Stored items
******************************
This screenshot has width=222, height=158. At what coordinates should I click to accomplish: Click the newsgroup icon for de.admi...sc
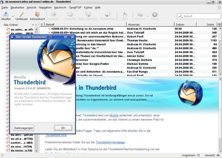click(8, 30)
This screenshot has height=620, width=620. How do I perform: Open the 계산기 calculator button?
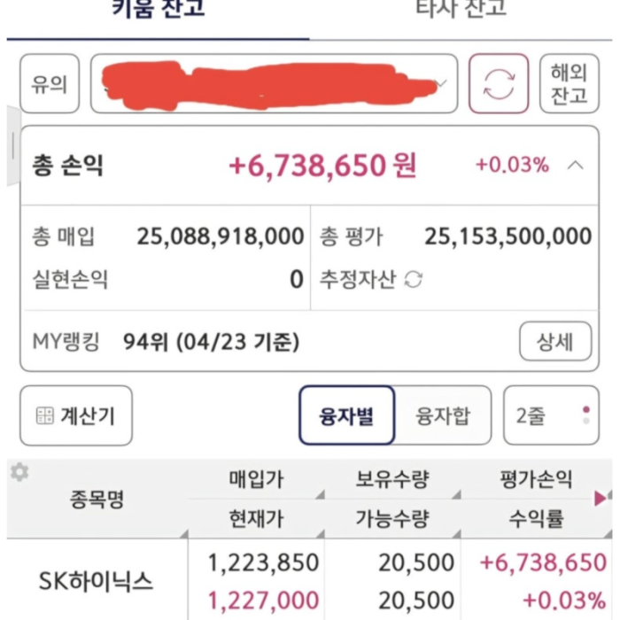pyautogui.click(x=76, y=415)
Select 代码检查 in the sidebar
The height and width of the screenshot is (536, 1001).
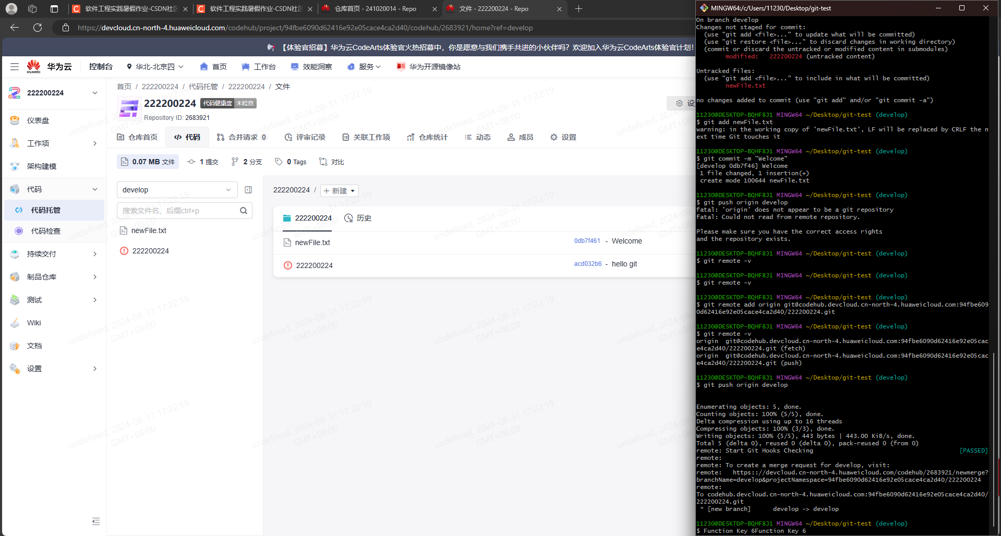pyautogui.click(x=46, y=231)
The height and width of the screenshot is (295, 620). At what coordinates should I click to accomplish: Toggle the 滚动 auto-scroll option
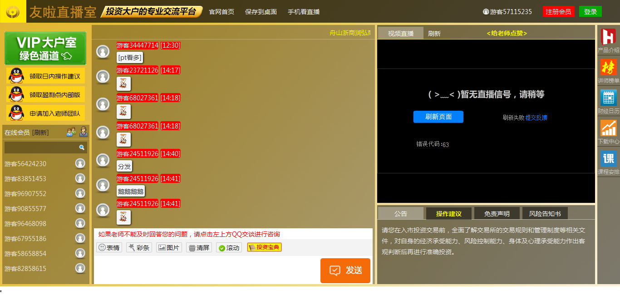click(x=228, y=247)
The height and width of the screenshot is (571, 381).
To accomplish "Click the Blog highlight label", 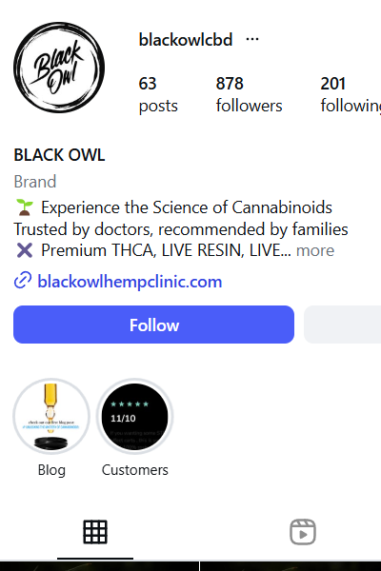I will [x=51, y=470].
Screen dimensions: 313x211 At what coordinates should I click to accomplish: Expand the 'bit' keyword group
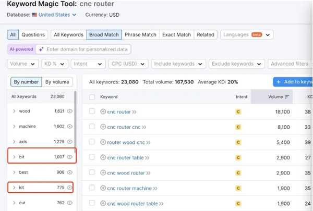tap(14, 157)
******************************
WHAT TO PRODUCE.
Please return the lines from the line with "Screen dimensions: 313x211" through the last line of the data, both included, exactly, and without pictures.

RESPONSE AREA.
Screen dimensions: 313x211 At what coordinates should I click to accomplish: Expand the 'bit' keyword group
tap(14, 157)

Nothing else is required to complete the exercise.